## Available data

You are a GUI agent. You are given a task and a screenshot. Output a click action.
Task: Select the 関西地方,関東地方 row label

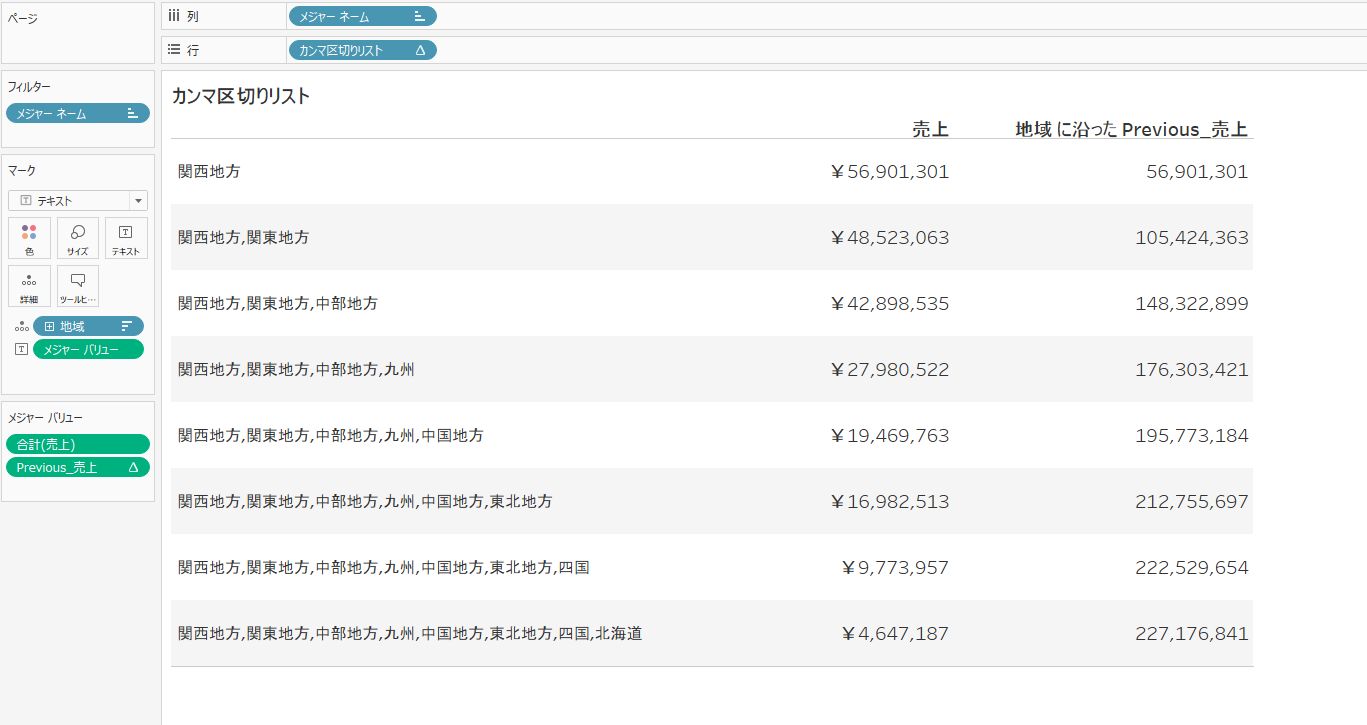[243, 238]
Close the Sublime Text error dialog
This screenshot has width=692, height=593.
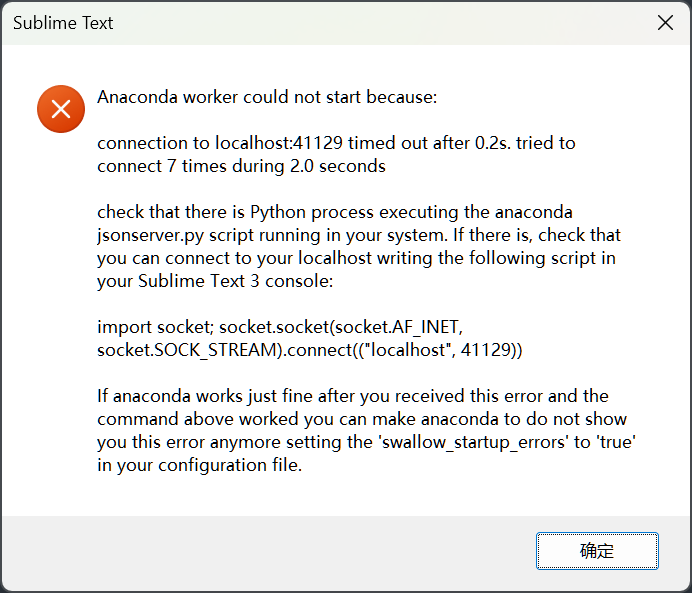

## Problem requirements
Using the material above, state how many lines include the string "screenshot". Answer with a single number.

## Result for this task
2